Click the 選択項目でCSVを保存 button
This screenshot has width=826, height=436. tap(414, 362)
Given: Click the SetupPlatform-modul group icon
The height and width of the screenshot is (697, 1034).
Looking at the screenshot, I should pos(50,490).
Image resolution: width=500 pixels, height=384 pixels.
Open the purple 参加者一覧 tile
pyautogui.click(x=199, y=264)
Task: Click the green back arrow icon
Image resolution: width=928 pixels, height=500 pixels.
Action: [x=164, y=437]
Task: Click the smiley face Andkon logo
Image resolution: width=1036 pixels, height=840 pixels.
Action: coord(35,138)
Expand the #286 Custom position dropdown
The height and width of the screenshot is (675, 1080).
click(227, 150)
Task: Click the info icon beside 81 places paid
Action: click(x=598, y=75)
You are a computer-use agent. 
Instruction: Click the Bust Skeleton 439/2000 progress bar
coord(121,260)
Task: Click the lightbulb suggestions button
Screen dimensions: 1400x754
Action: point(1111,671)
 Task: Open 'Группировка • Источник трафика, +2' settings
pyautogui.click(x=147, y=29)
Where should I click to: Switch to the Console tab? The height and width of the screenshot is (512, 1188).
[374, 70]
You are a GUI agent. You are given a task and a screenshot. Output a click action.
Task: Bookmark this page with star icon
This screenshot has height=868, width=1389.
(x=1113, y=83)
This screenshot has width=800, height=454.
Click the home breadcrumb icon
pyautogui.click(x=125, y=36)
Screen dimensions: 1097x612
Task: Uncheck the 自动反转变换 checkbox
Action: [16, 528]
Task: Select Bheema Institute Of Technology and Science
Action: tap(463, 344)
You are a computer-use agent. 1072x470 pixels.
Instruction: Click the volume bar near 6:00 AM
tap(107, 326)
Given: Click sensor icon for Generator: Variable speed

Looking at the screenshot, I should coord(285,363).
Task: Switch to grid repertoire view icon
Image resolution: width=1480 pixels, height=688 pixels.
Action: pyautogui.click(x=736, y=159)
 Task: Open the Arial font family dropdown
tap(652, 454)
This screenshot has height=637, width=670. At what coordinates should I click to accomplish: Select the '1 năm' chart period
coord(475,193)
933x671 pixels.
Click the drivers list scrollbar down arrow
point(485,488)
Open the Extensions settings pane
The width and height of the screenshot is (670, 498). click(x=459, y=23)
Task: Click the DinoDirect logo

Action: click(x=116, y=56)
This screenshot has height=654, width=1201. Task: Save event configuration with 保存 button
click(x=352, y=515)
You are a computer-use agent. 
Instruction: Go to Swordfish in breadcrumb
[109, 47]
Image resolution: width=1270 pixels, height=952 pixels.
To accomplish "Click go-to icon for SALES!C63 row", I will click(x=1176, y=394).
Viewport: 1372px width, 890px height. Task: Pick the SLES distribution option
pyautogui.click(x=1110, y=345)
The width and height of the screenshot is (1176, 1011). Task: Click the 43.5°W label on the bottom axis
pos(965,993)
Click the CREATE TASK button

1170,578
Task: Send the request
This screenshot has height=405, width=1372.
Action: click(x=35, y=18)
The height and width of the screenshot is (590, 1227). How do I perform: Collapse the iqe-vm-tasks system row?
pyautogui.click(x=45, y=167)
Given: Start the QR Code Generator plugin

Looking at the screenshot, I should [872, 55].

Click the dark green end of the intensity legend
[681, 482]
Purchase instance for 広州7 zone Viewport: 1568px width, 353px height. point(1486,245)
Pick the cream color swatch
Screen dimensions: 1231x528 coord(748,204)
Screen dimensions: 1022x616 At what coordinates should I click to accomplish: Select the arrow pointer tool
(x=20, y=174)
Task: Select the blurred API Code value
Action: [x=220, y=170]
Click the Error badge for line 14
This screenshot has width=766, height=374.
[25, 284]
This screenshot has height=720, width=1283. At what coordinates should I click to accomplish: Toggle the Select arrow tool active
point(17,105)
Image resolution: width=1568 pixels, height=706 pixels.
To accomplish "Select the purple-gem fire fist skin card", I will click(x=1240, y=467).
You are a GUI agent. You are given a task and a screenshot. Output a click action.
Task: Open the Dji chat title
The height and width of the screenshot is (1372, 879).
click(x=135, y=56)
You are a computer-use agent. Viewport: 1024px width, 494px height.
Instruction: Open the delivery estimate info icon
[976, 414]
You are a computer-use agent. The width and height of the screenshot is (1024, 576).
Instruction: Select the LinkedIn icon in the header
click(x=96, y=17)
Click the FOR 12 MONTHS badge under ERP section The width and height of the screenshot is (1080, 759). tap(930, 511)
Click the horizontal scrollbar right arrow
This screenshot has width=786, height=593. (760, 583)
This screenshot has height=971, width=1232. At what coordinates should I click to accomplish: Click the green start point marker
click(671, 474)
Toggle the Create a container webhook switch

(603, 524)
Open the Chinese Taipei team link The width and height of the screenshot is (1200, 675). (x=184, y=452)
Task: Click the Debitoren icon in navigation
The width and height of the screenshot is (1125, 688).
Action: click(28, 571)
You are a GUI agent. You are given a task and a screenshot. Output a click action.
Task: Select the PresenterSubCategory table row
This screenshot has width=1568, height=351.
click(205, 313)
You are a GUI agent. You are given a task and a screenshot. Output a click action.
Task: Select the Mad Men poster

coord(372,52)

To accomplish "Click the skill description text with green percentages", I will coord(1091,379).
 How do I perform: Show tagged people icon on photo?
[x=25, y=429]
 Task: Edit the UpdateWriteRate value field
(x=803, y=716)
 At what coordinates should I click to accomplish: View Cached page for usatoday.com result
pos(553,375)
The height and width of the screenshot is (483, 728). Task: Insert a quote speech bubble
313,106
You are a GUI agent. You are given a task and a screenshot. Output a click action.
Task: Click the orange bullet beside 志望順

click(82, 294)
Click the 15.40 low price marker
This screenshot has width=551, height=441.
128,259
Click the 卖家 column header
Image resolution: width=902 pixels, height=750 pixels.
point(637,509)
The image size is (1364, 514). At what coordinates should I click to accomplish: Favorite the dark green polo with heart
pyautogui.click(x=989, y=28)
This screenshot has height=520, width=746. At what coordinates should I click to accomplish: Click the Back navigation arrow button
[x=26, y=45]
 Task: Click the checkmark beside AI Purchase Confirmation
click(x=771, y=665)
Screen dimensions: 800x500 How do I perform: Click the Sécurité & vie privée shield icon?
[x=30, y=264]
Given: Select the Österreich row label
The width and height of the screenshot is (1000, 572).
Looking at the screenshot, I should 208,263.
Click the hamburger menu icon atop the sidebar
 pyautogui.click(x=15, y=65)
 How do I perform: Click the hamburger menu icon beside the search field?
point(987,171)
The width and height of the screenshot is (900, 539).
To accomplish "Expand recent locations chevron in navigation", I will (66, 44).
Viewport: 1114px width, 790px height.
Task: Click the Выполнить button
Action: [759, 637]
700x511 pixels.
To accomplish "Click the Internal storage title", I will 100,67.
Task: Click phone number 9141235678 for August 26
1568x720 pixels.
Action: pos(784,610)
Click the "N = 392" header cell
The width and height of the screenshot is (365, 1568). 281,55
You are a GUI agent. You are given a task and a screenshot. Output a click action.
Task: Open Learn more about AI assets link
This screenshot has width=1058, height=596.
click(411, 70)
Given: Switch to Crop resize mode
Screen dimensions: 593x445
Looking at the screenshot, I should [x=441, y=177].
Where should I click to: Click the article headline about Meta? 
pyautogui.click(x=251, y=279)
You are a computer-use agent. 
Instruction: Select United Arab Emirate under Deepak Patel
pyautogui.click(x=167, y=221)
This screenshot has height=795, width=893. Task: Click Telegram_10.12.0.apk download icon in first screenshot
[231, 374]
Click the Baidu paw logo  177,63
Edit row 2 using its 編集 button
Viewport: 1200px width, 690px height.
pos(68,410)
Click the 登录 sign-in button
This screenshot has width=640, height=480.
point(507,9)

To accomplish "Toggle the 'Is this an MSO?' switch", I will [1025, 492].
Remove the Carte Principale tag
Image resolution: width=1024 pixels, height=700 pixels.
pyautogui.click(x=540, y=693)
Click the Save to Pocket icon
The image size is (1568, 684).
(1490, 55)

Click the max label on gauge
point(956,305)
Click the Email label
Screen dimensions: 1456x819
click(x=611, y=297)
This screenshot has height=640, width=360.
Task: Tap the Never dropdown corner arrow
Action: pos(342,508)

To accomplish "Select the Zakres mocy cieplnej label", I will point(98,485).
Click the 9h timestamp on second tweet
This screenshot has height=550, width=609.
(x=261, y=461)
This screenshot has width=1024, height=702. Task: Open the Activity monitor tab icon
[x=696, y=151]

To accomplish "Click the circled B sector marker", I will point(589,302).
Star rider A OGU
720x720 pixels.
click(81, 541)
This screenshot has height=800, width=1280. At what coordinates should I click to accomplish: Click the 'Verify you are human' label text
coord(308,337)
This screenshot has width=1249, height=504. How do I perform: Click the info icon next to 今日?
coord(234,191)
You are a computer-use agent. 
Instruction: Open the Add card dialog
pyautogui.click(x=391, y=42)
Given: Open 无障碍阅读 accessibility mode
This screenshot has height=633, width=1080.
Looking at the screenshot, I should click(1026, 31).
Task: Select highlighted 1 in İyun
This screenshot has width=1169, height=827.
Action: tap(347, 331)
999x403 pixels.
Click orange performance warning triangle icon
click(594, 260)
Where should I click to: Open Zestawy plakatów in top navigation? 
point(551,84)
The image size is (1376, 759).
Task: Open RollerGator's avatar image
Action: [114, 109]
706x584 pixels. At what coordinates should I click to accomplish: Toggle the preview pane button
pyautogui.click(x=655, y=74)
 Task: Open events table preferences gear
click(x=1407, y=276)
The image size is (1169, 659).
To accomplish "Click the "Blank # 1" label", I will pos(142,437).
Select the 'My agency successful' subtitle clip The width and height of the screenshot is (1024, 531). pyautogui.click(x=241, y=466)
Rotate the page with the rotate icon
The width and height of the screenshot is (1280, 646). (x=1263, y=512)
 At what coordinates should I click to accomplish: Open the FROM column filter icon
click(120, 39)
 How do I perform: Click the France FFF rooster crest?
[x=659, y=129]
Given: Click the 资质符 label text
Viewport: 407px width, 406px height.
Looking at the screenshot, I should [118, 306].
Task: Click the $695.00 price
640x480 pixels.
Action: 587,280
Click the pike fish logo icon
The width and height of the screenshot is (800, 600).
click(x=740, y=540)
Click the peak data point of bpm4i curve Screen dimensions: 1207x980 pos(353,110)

^^^^^^^^

### Task to carry out
Return every line from the entries above that contains the word "badge".

### Answer section
Click the Error badge for line 14
Click the FOR 12 MONTHS badge under ERP section The width and height of the screenshot is (1080, 759). tap(930, 511)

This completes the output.